● Records provided
#####

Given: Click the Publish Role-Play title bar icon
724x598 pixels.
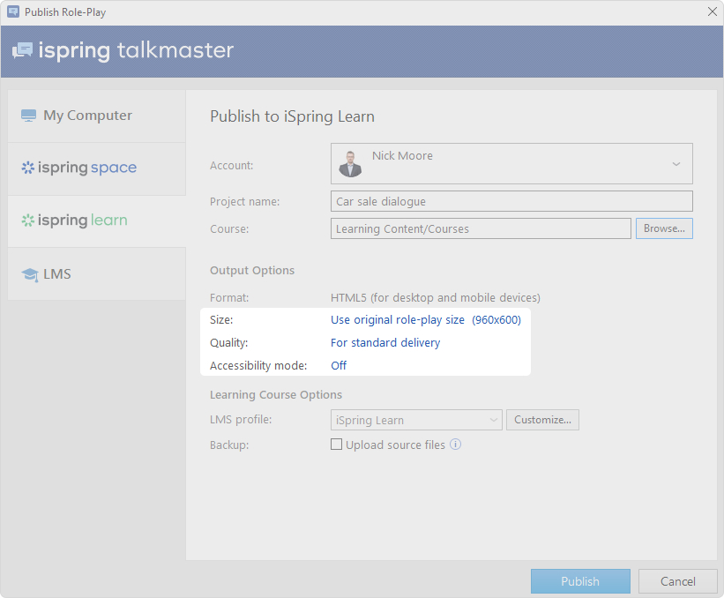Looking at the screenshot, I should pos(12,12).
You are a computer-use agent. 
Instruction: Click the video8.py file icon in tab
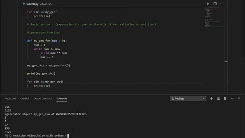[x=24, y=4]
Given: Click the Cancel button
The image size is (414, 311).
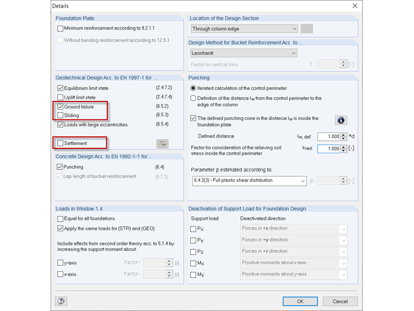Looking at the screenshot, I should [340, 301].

#####

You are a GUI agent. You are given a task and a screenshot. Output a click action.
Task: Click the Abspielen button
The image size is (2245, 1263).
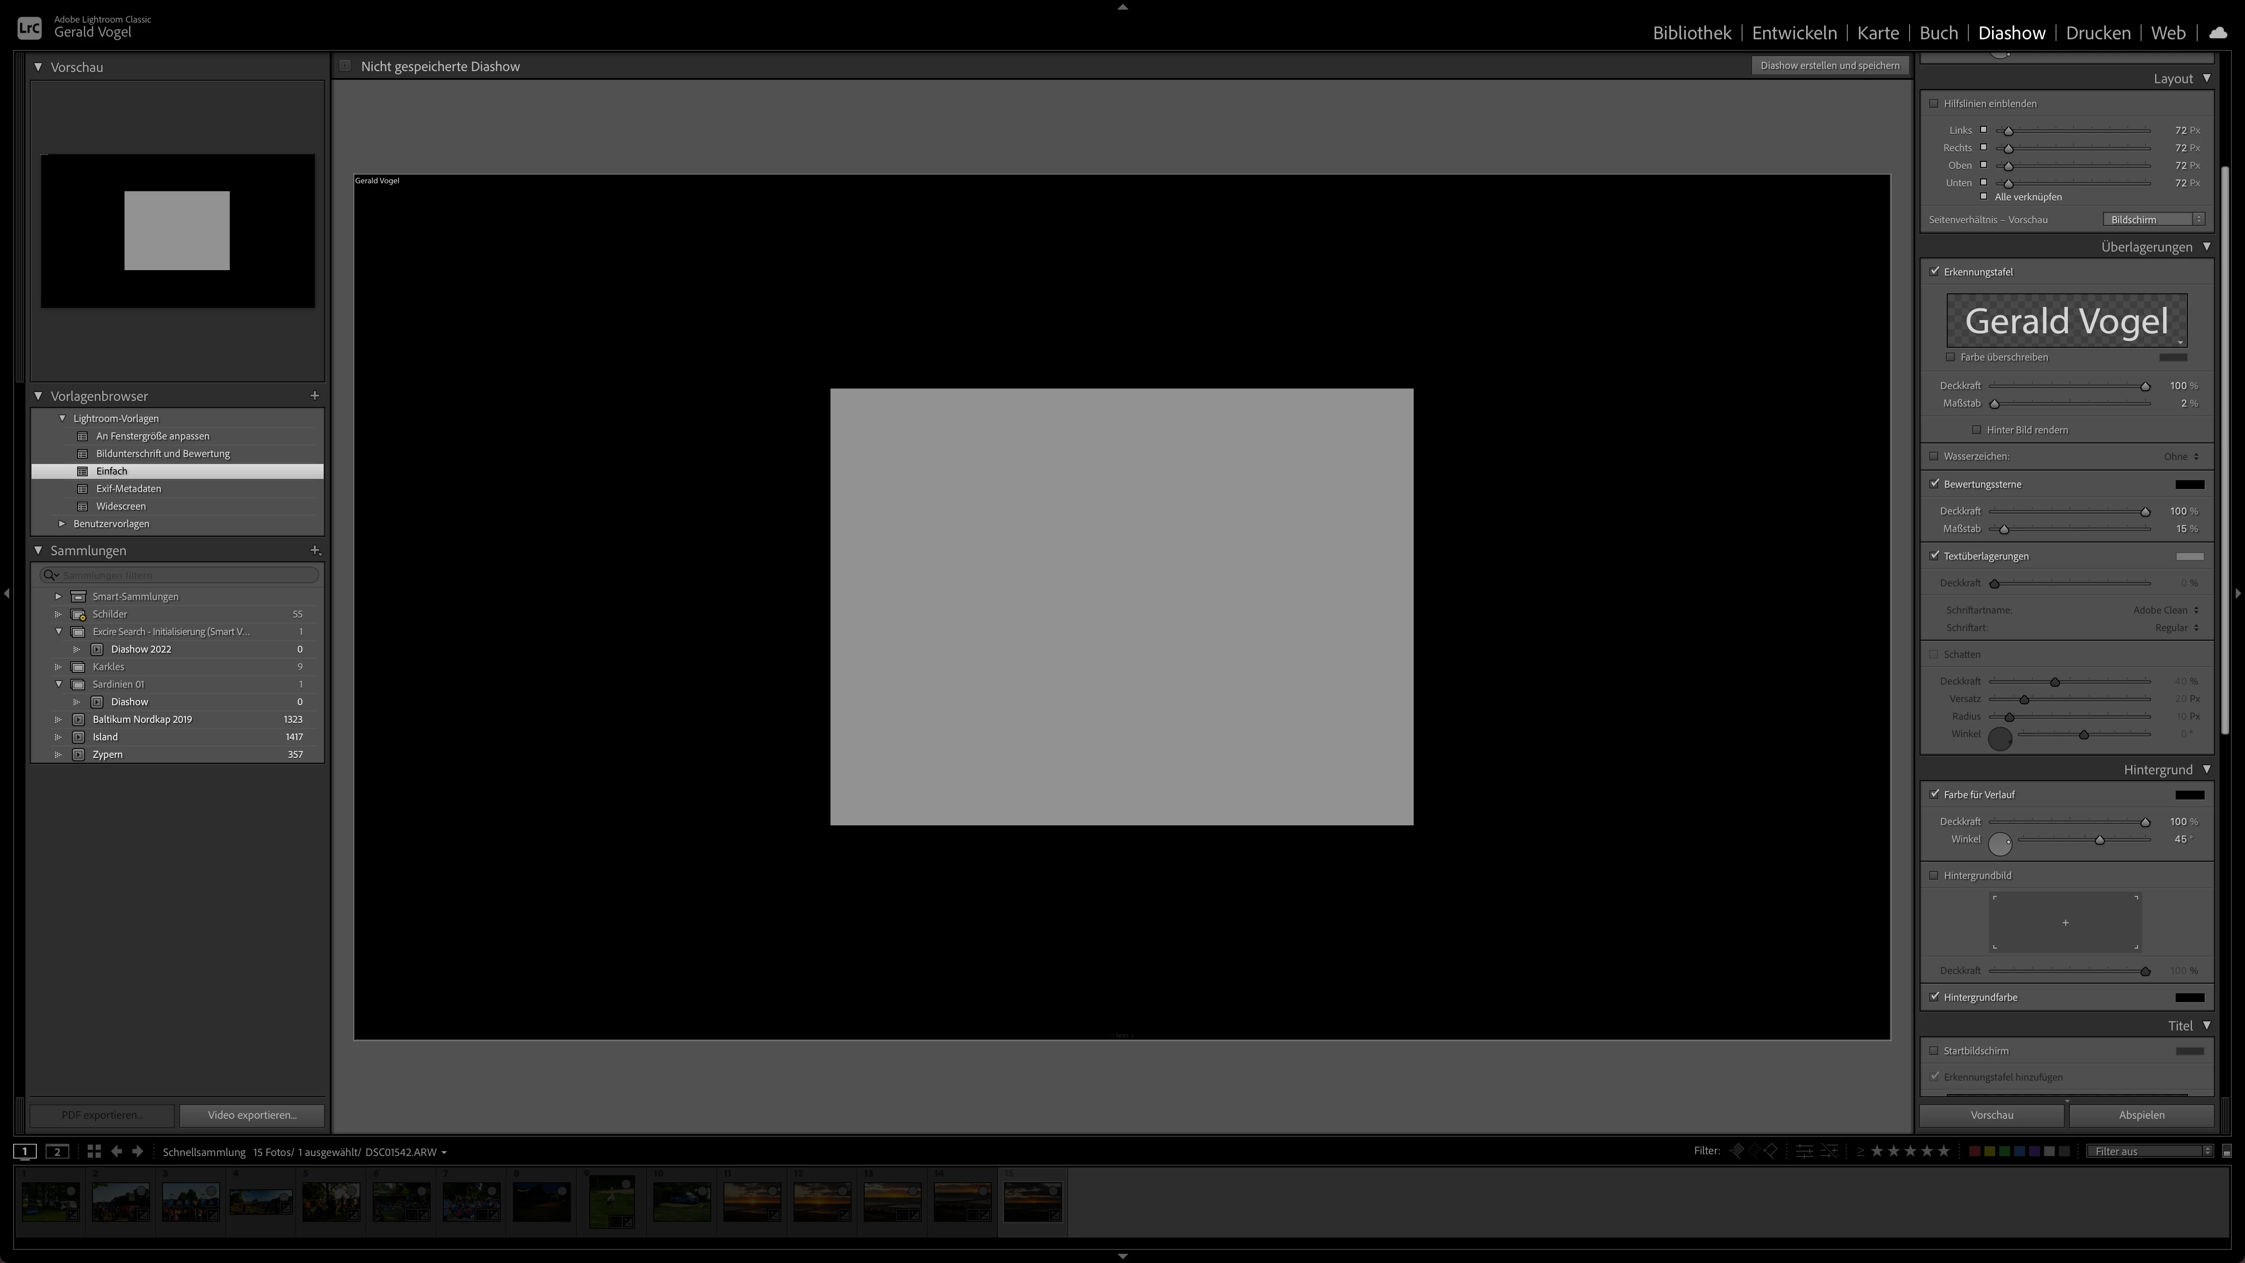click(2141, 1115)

#####

● Objective
Rescale only the material between the lines holding "You are a GUI" and "click(2141, 1115)", inclusive. Write out each of those lines again, requests included, multiplying every click coordinate in the answers by 1.45 and rounding to whole numbers with halves rounded up, and leave the pictures out.

● Solution for this problem
You are a GUI agent. You are given a task and a screenshot. Output a click action.
Task: Click the Abspielen button
The image size is (2245, 1263).
click(3104, 1617)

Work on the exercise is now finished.